Start of DATA FOR THIS EXERCISE

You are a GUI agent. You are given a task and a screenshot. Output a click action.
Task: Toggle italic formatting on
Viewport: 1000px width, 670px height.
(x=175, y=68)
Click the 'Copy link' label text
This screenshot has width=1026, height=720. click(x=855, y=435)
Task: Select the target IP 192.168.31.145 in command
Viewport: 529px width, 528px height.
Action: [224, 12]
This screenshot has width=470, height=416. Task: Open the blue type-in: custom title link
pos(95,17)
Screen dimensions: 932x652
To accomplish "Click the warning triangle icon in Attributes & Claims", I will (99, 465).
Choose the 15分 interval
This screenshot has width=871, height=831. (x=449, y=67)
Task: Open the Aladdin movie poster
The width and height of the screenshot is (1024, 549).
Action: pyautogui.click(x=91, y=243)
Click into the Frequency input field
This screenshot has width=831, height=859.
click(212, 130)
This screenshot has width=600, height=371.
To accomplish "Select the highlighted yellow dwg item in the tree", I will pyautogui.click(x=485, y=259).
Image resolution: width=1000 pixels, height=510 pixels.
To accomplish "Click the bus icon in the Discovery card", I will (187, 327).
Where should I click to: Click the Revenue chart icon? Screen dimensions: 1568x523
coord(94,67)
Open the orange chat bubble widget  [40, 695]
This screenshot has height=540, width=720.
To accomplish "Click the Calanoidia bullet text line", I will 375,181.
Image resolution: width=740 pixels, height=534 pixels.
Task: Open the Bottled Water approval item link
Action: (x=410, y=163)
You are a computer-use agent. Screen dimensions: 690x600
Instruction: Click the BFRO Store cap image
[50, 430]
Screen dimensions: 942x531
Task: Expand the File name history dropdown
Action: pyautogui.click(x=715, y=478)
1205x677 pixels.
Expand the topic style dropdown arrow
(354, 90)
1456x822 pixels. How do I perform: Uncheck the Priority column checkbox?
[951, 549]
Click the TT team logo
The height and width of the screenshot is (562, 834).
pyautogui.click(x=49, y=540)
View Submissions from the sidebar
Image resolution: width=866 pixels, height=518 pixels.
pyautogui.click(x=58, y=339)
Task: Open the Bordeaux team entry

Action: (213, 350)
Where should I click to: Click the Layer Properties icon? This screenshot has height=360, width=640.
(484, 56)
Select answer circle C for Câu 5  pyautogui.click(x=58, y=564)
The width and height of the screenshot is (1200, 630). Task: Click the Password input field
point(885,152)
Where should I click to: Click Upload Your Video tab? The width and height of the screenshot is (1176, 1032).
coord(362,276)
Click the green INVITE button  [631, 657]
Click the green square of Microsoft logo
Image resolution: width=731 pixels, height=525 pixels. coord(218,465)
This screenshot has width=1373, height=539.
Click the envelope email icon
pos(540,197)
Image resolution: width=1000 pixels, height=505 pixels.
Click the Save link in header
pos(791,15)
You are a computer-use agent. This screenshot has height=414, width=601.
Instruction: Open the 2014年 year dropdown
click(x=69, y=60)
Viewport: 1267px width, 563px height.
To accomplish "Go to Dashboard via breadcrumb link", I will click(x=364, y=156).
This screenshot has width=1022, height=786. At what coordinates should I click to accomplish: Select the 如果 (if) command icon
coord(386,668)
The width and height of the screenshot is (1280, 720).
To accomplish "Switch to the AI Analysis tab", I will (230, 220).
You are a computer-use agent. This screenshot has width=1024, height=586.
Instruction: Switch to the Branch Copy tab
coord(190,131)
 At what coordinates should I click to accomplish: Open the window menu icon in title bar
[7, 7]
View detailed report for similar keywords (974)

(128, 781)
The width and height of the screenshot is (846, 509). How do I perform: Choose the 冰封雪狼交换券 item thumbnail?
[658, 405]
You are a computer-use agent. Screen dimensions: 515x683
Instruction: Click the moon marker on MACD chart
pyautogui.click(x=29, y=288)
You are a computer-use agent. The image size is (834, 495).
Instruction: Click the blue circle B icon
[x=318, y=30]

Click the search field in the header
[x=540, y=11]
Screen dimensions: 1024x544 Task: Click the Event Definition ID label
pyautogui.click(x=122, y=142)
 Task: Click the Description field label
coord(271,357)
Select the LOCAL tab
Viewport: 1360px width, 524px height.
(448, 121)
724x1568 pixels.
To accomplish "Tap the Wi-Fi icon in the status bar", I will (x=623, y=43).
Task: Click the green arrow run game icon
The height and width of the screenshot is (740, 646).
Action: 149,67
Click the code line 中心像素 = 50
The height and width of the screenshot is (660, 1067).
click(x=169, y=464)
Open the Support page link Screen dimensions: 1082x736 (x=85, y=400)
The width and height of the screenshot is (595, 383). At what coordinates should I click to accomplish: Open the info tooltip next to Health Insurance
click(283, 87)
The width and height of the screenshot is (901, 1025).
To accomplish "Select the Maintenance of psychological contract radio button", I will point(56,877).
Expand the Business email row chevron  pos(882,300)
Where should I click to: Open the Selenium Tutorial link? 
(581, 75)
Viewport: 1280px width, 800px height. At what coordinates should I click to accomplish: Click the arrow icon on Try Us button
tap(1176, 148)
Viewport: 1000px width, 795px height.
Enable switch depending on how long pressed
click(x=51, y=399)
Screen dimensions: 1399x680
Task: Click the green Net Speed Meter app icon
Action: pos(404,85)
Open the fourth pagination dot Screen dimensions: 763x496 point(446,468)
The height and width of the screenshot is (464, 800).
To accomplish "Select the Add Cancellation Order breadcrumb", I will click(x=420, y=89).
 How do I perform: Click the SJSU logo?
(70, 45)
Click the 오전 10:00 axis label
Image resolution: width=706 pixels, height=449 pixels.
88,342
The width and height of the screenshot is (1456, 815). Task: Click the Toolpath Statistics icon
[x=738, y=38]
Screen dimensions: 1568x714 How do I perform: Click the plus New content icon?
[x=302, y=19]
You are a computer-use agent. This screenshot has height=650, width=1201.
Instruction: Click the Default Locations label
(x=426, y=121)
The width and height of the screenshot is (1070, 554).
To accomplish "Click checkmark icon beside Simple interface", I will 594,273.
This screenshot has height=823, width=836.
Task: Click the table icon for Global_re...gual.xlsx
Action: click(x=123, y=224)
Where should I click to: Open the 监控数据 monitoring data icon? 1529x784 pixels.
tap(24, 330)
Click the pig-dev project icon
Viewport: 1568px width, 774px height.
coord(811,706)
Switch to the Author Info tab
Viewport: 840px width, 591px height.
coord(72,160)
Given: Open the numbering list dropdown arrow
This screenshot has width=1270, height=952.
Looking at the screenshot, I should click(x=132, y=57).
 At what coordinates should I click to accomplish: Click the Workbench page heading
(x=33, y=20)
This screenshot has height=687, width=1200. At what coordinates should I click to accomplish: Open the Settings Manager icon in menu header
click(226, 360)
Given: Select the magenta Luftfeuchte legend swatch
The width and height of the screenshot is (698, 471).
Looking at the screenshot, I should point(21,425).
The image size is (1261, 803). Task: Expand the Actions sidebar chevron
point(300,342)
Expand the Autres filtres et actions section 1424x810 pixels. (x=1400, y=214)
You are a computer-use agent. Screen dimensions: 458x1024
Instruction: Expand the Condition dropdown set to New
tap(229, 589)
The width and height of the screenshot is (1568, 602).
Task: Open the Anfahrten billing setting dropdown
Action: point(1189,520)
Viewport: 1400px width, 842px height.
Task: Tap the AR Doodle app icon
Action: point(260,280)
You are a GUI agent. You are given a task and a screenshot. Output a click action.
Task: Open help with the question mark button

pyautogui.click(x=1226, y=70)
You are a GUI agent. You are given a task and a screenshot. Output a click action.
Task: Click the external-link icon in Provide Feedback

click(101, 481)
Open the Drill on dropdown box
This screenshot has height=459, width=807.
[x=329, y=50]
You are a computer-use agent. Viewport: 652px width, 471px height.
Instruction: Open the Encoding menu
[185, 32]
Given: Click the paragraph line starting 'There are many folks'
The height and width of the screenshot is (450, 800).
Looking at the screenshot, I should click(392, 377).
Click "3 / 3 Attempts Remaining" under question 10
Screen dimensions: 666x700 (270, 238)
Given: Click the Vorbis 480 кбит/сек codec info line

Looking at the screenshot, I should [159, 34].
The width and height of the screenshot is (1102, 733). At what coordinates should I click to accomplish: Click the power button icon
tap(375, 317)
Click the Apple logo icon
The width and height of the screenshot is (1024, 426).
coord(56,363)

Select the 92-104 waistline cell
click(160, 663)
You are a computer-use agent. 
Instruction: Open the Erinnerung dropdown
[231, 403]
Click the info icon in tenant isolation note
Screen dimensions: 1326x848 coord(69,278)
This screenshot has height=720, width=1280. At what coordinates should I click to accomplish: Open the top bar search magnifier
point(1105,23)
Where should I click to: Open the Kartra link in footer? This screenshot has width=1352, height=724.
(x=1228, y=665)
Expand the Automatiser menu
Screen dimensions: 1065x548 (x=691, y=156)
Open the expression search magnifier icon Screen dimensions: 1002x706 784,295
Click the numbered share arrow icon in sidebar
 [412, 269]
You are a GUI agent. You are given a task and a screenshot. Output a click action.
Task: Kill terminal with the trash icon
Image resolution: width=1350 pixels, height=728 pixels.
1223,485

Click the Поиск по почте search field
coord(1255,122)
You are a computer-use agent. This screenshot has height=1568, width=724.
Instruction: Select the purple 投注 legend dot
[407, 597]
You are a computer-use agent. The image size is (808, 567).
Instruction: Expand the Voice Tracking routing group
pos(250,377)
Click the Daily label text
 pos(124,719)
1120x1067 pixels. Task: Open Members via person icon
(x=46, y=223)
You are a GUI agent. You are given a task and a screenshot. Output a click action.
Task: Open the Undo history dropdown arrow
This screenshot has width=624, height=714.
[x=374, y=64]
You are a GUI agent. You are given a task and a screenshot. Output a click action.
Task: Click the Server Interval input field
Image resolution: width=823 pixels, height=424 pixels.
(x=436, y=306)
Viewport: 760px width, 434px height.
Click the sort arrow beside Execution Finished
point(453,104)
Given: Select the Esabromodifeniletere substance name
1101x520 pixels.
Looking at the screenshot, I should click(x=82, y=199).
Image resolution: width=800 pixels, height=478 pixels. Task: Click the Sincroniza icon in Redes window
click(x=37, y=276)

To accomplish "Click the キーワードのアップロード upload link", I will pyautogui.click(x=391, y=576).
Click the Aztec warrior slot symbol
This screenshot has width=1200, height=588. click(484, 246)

End of DATA FOR THIS EXERCISE

EXERCISE PROMPT:
What lines in the entries above include the string "computer"? Return each one.

EXPECTED ANSWER:
You are a computer-use agent. Screen dimensions: 690x600
You are a computer-use agent. This screenshot has height=414, width=601.
You are a computer-use agent. This screenshot has width=1024, height=586.
You are a computer-use agent. Screen dimensions: 515x683
You are a computer-use agent. The image size is (834, 495).
You are a computer-use agent. This screenshot has height=650, width=1201.
You are a computer-use agent. Screen dimensions: 458x1024
You are a computer-use agent. Viewport: 652px width, 471px height.
You are a computer-use agent. 
You are a computer-use agent. This screenshot has height=1568, width=724.
You are a computer-use agent. The image size is (808, 567).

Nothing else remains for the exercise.